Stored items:
▼

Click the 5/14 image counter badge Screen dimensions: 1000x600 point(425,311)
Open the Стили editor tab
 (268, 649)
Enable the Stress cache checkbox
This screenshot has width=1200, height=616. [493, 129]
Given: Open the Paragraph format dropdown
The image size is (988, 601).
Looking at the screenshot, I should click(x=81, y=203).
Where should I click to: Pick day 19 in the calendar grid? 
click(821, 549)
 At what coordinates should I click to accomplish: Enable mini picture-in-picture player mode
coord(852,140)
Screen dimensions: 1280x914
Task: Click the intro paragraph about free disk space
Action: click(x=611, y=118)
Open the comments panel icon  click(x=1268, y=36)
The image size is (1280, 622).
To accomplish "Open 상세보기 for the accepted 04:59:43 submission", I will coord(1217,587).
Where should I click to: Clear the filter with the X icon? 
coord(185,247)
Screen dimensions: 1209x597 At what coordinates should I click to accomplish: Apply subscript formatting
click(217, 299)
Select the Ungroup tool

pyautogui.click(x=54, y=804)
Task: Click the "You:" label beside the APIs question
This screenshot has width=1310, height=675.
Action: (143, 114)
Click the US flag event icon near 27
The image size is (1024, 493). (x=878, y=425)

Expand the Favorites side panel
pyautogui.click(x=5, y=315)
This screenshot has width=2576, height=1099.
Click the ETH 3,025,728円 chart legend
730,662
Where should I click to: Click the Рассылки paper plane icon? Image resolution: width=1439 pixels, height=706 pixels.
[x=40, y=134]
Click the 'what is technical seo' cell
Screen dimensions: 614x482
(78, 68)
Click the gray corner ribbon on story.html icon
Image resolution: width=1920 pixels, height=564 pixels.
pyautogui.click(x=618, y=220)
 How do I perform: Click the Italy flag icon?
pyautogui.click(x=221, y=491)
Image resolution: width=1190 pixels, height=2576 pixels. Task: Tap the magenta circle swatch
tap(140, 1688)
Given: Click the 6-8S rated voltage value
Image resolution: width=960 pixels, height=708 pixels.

▲

=== WHAT IS NEEDED ===
Reproduce the entries above in full, so that each one reads exactly as before.

=== REPLY TO THE EXERCISE ===
Click the 5/14 image counter badge Screen dimensions: 1000x600 point(425,311)
Open the Стили editor tab
 (268, 649)
Enable the Stress cache checkbox
This screenshot has width=1200, height=616. [493, 129]
Given: Open the Paragraph format dropdown
The image size is (988, 601).
Looking at the screenshot, I should click(x=81, y=203).
Where should I click to: Pick day 19 in the calendar grid? 
click(821, 549)
 At what coordinates should I click to accomplish: Enable mini picture-in-picture player mode
coord(852,140)
Screen dimensions: 1280x914
Task: Click the intro paragraph about free disk space
Action: click(x=611, y=118)
Open the comments panel icon  click(x=1268, y=36)
The image size is (1280, 622).
To accomplish "Open 상세보기 for the accepted 04:59:43 submission", I will coord(1217,587).
Where should I click to: Clear the filter with the X icon? 
coord(185,247)
Screen dimensions: 1209x597 At what coordinates should I click to accomplish: Apply subscript formatting
click(217, 299)
Select the Ungroup tool

pyautogui.click(x=54, y=804)
Task: Click the "You:" label beside the APIs question
This screenshot has width=1310, height=675.
Action: (143, 114)
Click the US flag event icon near 27
The image size is (1024, 493). (x=878, y=425)

Expand the Favorites side panel
pyautogui.click(x=5, y=315)
This screenshot has width=2576, height=1099.
Click the ETH 3,025,728円 chart legend
730,662
Where should I click to: Click the Рассылки paper plane icon? Image resolution: width=1439 pixels, height=706 pixels.
[x=40, y=134]
Click the 'what is technical seo' cell
Screen dimensions: 614x482
(78, 68)
Click the gray corner ribbon on story.html icon
Image resolution: width=1920 pixels, height=564 pixels.
pyautogui.click(x=618, y=220)
 How do I perform: Click the Italy flag icon?
pyautogui.click(x=221, y=491)
Image resolution: width=1190 pixels, height=2576 pixels. Task: Tap the magenta circle swatch
tap(140, 1688)
Given: Click the 6-8S rated voltage value
Image resolution: width=960 pixels, height=708 pixels.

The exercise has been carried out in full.